Monday, March 5, 2007

Caddyshack

Caddyshack; comedy, USA, 1980; D: Harold Ramis, S: Michael O'Keefe, Rodney Dangerfield, Chevy Chase, Ted Knight, Bill Murray, Sarah Holcomb, Cindy Morgan, Henry Wilcoxon

Danny, a young man, wants to finance his college by working as a caddy on the golf course at Bushwood Country Club, where a lot rich and spoiled members like to play. There he meets a lot of crazy characters: Ty Webb, a local playboy who likes to flirt with almost every woman; Judge Smails, a self-centered millionaire; Al Czervik, a rich, rude and obnoxious man who likes to make fun out of everyone; Carl Spankler, a mad greenskeeper who leads a duel with the local gopher. After Danny's relationship with Lacy and Maggie, Al challenges Smails to a golf match. Thanks to Carl's explosion, which was intended to kill the gopher, Al and Ty win over Smails.

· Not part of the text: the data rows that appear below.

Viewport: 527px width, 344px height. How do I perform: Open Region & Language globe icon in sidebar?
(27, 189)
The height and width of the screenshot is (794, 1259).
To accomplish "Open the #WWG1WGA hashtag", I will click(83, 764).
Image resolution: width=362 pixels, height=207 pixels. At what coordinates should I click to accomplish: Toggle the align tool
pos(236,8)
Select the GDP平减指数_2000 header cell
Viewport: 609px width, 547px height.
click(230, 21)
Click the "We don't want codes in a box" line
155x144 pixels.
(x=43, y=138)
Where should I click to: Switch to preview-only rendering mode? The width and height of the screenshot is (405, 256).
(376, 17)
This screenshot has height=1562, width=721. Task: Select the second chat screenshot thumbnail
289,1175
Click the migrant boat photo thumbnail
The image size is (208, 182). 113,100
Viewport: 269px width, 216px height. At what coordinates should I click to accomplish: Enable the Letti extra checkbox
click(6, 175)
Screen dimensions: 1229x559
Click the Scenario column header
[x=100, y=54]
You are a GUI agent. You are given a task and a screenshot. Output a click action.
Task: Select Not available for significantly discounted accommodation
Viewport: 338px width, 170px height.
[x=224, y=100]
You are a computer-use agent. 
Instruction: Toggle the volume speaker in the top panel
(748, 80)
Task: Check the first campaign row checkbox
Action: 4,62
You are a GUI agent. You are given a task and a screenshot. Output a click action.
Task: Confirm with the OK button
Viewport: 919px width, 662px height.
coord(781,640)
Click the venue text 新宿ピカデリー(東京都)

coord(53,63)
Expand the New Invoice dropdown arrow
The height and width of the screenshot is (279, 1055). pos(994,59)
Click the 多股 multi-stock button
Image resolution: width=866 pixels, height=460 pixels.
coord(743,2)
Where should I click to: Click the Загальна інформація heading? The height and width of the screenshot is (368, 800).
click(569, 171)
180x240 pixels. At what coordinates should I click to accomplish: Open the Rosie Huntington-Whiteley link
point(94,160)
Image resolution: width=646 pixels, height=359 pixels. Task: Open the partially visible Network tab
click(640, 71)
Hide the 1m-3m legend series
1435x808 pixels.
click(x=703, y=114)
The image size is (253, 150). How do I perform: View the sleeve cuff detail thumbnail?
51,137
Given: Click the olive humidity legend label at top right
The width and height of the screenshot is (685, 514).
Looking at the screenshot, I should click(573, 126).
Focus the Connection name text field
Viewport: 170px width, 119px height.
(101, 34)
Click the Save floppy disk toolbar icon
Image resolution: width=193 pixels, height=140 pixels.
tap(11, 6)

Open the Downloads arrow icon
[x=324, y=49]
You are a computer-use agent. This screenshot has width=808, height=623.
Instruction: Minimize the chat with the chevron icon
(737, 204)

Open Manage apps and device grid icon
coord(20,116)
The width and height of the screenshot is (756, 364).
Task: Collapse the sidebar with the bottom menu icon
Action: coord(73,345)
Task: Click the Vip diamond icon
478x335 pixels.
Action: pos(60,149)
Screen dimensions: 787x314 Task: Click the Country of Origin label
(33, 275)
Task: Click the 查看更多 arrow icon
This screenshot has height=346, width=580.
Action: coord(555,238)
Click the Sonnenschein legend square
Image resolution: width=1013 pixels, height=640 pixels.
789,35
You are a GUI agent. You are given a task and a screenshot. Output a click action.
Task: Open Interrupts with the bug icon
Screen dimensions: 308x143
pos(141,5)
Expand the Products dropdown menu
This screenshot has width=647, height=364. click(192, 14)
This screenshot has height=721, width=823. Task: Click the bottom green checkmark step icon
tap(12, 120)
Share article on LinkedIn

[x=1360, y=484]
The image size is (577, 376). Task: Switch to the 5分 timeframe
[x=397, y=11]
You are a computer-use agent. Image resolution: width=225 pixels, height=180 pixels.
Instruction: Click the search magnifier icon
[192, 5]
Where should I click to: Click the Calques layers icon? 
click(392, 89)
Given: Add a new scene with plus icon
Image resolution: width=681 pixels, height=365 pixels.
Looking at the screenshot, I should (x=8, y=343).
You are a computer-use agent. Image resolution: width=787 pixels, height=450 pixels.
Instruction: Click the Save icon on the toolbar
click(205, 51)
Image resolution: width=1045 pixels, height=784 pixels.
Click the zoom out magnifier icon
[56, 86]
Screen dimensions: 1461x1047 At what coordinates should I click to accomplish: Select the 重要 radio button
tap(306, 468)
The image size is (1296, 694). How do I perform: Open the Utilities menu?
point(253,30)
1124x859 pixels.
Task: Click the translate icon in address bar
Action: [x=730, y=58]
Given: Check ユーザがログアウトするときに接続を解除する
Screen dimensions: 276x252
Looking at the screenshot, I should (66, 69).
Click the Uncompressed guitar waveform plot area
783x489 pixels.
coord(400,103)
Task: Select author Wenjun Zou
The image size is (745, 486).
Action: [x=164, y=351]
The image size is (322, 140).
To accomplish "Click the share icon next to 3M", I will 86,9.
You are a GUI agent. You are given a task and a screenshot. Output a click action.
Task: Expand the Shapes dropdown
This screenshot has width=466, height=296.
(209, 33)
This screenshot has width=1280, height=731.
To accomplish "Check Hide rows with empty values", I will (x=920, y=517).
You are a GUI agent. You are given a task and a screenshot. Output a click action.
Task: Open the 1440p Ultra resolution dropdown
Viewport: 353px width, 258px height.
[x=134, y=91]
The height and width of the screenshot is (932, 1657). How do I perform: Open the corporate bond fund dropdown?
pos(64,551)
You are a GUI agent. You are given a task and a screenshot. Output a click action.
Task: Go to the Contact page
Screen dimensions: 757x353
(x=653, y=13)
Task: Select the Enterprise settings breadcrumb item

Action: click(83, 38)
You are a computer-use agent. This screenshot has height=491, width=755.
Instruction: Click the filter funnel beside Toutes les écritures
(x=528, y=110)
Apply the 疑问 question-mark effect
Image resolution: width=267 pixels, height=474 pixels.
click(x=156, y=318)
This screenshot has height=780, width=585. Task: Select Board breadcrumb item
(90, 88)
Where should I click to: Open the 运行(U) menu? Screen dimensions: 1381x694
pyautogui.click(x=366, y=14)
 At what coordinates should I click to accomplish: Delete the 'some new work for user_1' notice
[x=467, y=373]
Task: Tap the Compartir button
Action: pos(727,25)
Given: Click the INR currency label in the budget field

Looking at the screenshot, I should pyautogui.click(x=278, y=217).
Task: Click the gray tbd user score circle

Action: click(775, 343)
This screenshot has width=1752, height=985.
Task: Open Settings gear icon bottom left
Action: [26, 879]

"Caddyshack", a simple comedy with a few truly hilarious jokes, is a weak film due to its vulgar tone that appeals only to the broad masses in the cheapest way, but it would have probably been unbearable had it not been directed by the competent Harold Ramis. Although as a whole a little bit stupid, meaningless, episodic, clumsy, too often improvised, and although it can be easily disputed by any serious cinema critic, this film offers occasionally some hilarious lines from Bill Murray's character Carl (his long monologue, all the while holding a pitchfork at some guy's neck: "Do you know what the Lama says? Gunga galunga... gunga, gunga-galunga. So we finish the eighteenth and he's gonna stiff me. And I say, "Hey, Lama, hey, how about a little something, you know, for the effort, you know." And he says, "Oh, uh, there won't be any money, but when you die, on your deathbed, you will receive total consciousness." So I got that going for me, which is nice.") and Rodney Dangerfield's character Al Czervik ("Last time I saw a mouth like that, it had a hook in it"), whereas some golf fans consider it a cult film. Unfortunately, the chaotic story is all over the place—characters and subplots appear and disappear without any cohesion—which, in the end, leaves the viewers with the impression that every new 5 minutes of the film were hastily made up on the spot before filming began—and that the supporting comedians overshadow the boring protagonist Danny himself, and tend to lead the movie more than the director himself. The scene where a kid picks his nose and eats it is a typical example of a bad joke that destroys a movie. Judge Smails is for some reason treated like a caricature and serves just like the 'obligatory' bad guy, though he has a few moments of comedy point as well ("I didn't want to send those boys to the gas chamber. But I thought I owed it to them!"). "Caddyshack" is definitely a funnier film than Murray's and Ramis' other film, "Groundhog Day", filmed 13 years later, but it really can't compete with the latter's excellence and sophistication.